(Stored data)
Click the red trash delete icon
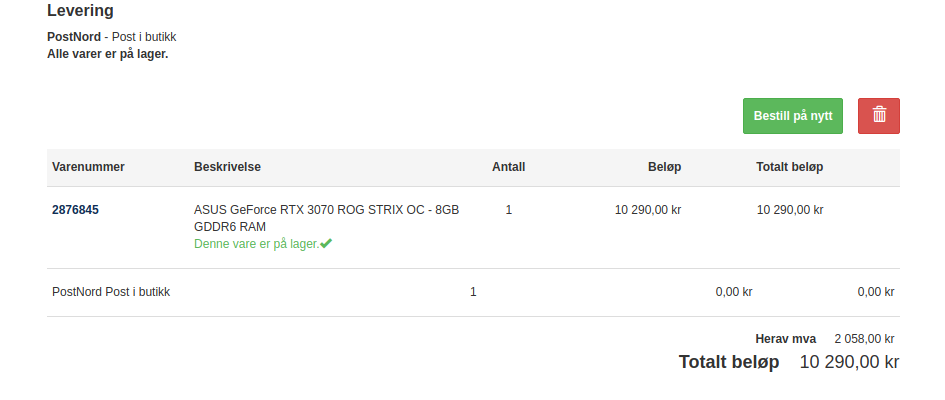This screenshot has width=945, height=400. pyautogui.click(x=879, y=116)
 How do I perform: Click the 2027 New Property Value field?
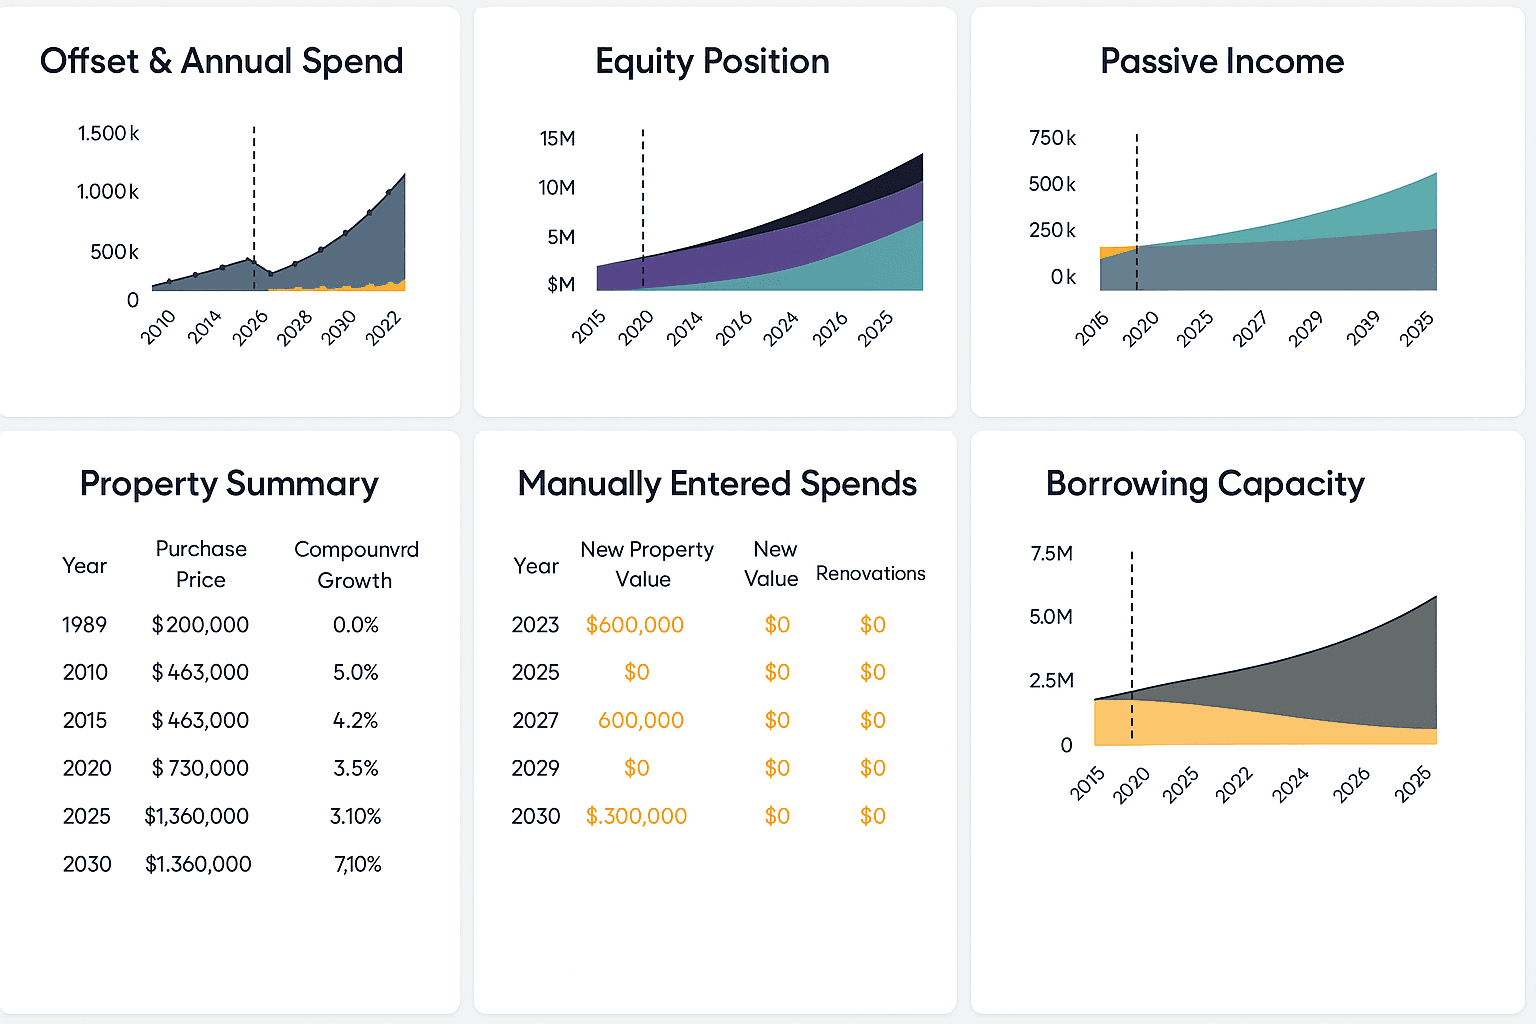pos(640,720)
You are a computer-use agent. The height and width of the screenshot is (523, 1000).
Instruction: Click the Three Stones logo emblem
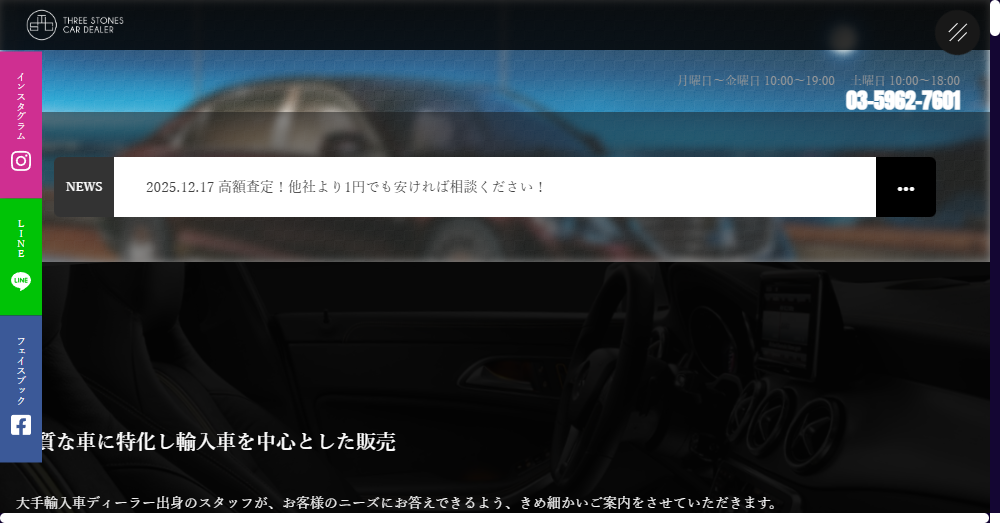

* _Required action_:
Would you output the data above exactly as written, but with no images?

* _Response to the task_:
Click the red trash delete icon
This screenshot has width=945, height=400. pyautogui.click(x=879, y=116)
 How do I perform: Click the 2027 New Property Value field?
pos(640,720)
You are a computer-use agent. The height and width of the screenshot is (523, 1000).
Instruction: Click the Three Stones logo emblem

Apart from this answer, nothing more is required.